I, of course have this blog, and this can be a lot of the more traditional style of journaling. I of course don’t put all my deepest darkest secrets on the internet and have some level of privacy, but its the same concept. Talking about your day, your feelings, etc… What can really be helpful here is using writing prompts or journal prompts that you can find online to give yourself a bit of a boost. Often once you start writing, the rest just kinda happens. Getting started is the hard part.

Then there’s another kind of journaling that you guys often don’t see but that I think can be just as helpful, if not more so. Below I have a few example pages from my paper journal at home.

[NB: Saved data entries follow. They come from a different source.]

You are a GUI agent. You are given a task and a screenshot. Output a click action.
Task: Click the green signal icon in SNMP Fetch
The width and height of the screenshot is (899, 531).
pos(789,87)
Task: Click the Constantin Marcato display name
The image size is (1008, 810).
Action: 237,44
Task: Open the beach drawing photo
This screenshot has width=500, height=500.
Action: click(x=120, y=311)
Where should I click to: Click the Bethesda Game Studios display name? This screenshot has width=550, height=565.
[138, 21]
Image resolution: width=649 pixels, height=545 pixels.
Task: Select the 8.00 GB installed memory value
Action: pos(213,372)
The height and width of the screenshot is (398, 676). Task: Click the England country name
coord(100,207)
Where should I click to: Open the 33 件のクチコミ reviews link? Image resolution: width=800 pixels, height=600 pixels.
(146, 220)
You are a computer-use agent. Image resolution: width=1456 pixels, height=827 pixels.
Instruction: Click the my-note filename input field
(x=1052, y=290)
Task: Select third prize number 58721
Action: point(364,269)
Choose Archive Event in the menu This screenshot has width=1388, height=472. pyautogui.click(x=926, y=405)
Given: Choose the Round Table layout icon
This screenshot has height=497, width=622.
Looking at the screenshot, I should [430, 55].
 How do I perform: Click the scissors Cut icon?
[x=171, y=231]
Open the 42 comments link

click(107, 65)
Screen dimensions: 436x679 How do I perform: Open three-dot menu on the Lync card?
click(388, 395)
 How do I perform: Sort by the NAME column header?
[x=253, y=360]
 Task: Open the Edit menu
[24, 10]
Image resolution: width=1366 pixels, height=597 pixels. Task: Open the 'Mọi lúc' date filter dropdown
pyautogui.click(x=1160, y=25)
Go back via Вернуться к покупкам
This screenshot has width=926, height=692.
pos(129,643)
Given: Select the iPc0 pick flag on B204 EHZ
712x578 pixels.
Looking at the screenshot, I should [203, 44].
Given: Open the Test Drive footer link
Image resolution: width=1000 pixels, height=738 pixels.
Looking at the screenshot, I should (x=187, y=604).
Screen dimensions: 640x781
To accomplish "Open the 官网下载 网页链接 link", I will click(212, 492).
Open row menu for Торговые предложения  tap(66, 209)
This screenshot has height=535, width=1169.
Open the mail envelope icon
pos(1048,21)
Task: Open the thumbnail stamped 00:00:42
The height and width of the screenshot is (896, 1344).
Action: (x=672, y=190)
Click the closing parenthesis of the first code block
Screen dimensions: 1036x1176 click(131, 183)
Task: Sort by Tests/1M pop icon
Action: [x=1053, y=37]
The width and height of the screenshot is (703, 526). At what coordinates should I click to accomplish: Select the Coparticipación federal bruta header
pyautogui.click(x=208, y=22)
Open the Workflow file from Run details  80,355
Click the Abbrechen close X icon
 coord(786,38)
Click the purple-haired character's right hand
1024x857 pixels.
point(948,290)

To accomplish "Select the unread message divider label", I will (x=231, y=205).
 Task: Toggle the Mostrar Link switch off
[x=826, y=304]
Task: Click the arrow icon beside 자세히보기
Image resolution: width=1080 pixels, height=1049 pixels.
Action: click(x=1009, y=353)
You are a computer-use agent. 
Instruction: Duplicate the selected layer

This journal I use for gratitude, goal setting, behavior tracking, mindfulness activities, etc… and I find that when I am consistent with it, its intensely helpful. For example, the first page is a goal page that I printed out and colored (because yay coloring!!!) before I began to lay out a plan for a recovery goal that I am going to try and stick to for the next month. The important thing to remember when making goals is what we in psychology call SMART goals, meaning the goal needs to be Specific, Measurable, Achievable, Relevant, and have some kind of Time parameter. Then you can use your journal to track your behaviors and goals. I like to list action steps I will take to give myself some direction and affirmations to remind myself why I’m doing something and that I can achieve it when things get hard.

Gratitude journaling is also a method that is hugely backed by science and greatly encouraged in a branch of psychology called positive psychology. I have shown above an example of a gratitude I did when things were rough and I needed to remind myself of the good I had in life. It doesn’t have to just be a bulleted list if you don’t want it to be. Journaling can be as creative and abstract or as simple and straightforward as you want it to be.

One style of journaling I like to suggest for beginners is called a “bullet journal.” Bullet journaling is kinda a strange concept at the beginning so I’ll link some examples in the comments section to give you guys a visual of what its like, but its basically a grid style journal of charts, lists, pictures, etc… That help you keep track of whatever you want. A lot of people use them for calendars, to do lists, goal tracking, finding patterns between habits and emotions, food and exercise logs, the possibilities are really endless.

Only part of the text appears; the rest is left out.